■ **Selected excerpt**
According to the relevant definitions5,15,16, the carbon footprint of farmland is defined as the amount of productive land area required to absorb direct or indirect CO2 emissions from fossil fuel combustion caused by farmland production inputs. It can be obtained by comparing the carbon emissions from each farmland input with the carbon absorption capacity per unit of farmland area. The carbon footprint of an farmland ecosystem (\(CEF\), ha a−1) is then the ratio of the total carbon emissions from the farmland ecosystem (\(E\), tC a−1) to the total carbon sequestered per unit area of farmland (\(A/S\), tC ha−1 a−1, \(S\) is the area of arable land). The calculation is as follows.

$$CEF = \frac{E}{A/S}$$
(3)

Arable land area (\(S\)) represents the ecological carrying capacity of farmland ecosystems. The carbon deficit of farmland is expressed as the carbon footprint is greater than the ecological carrying capacity. If the carbon footprint of the farmland is less than the ecological carrying capacity, then it is a carbon ecological surplus. And the size of the surplus (\(CS\)) is the difference between the area of arable land and the area of the carbon footprint (Eq. 4).

$$CS = S - CEF$$
(4)

■ **Activities**
1) According to the excerpt on the farmland carbon footprint, what does arable land area represent?
2) In two sentences, summarize the excerpt on the farmland carbon footprint.
3) Does each statement agree with the excerpt on the farmland carbon footprint? (a) The carbon footprint of a farmland ecosystem is a ratio of total carbon emissions to carbon sequestered per unit area. (b) A carbon deficit occurs when the carbon footprint is smaller than the ecological carrying capacity. (c) The size of the surplus is the difference between the arable land area and the carbon footprint area.

■ **Information supplied**
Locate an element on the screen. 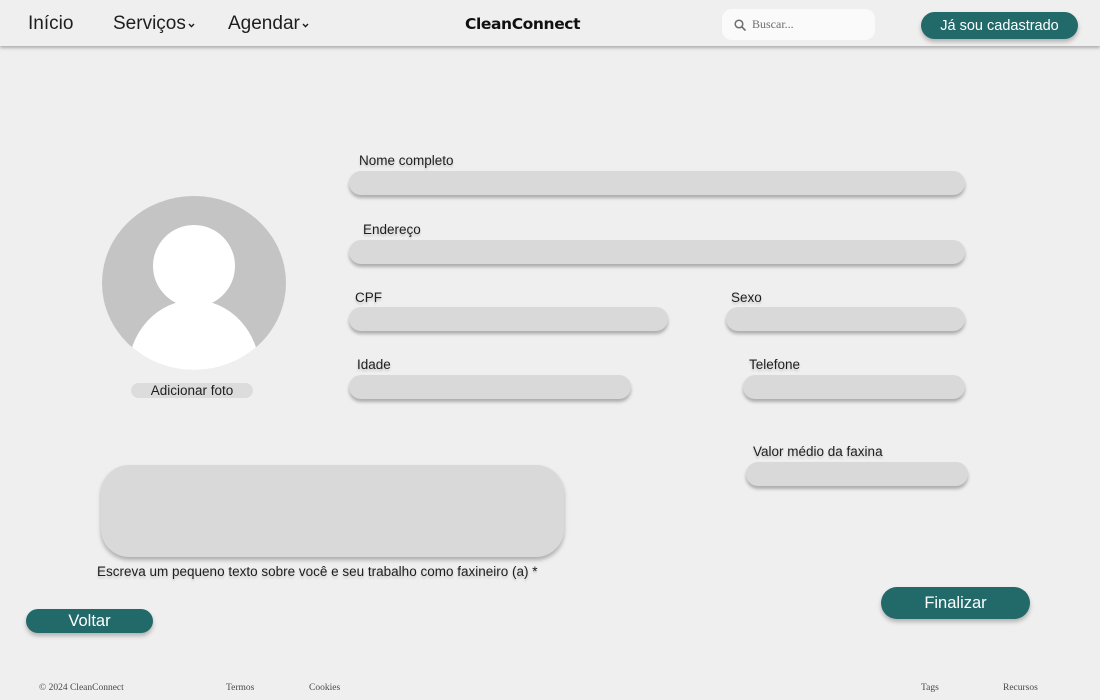 This screenshot has height=700, width=1100. search-icon is located at coordinates (740, 24).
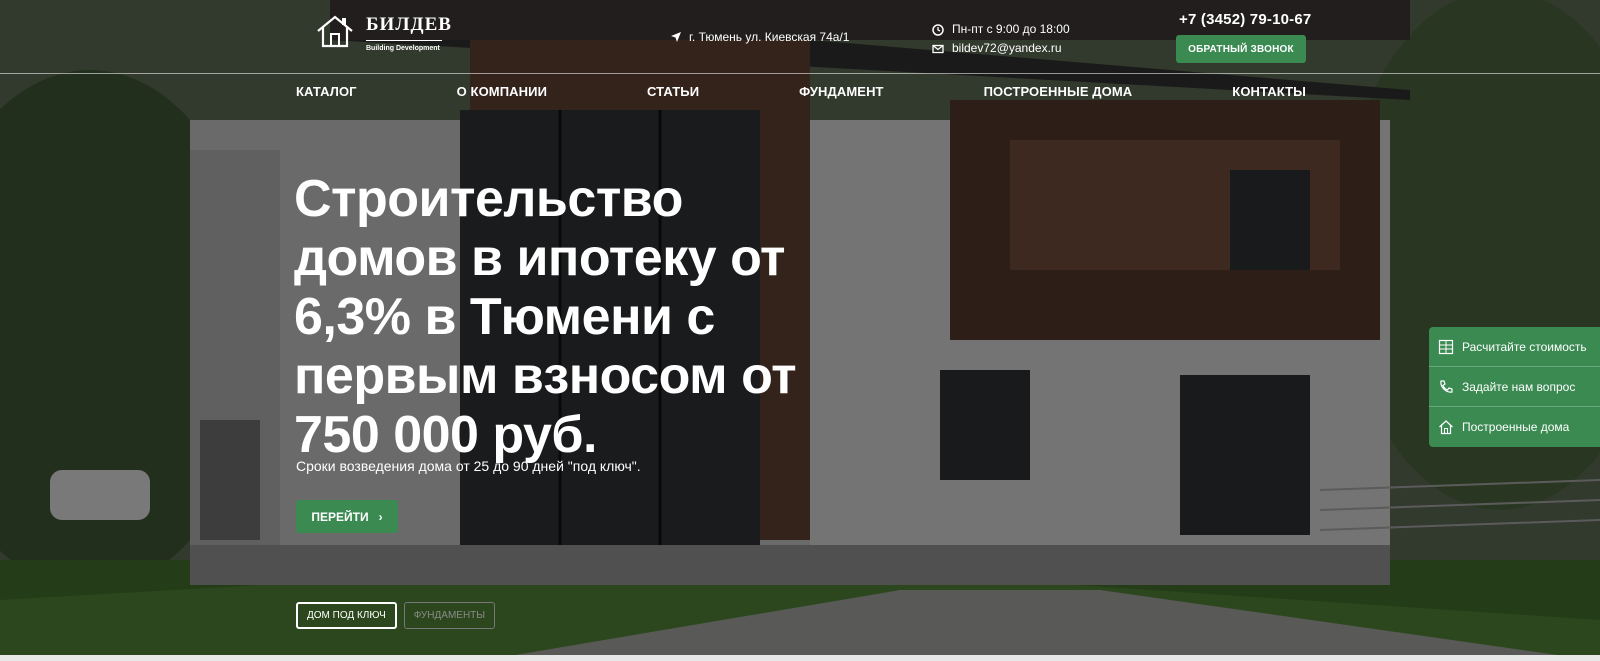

■ **Outputs for the tasks**
1) Arable land area represents the ecological carrying capacity of farmland ecosystems.

2) The carbon footprint of farmland is the productive land area needed to absorb the CO2 emissions caused by farmland production inputs, calculated as total carbon emissions divided by the carbon sequestered per unit of farmland area. When this footprint is larger than the arable land area, which represents ecological carrying capacity, there is a carbon deficit; when it is smaller, there is a carbon ecological surplus equal to the arable land area minus the footprint.

3)
(a) Yes: "the ratio of the total carbon emissions from the farmland ecosystem"
(b) No: "If the carbon footprint of the farmland is less than the ecological carrying capacity, then it is a carbon ecological surplus."
(c) Yes: "the difference between the area of arable land and the area of the carbon footprint"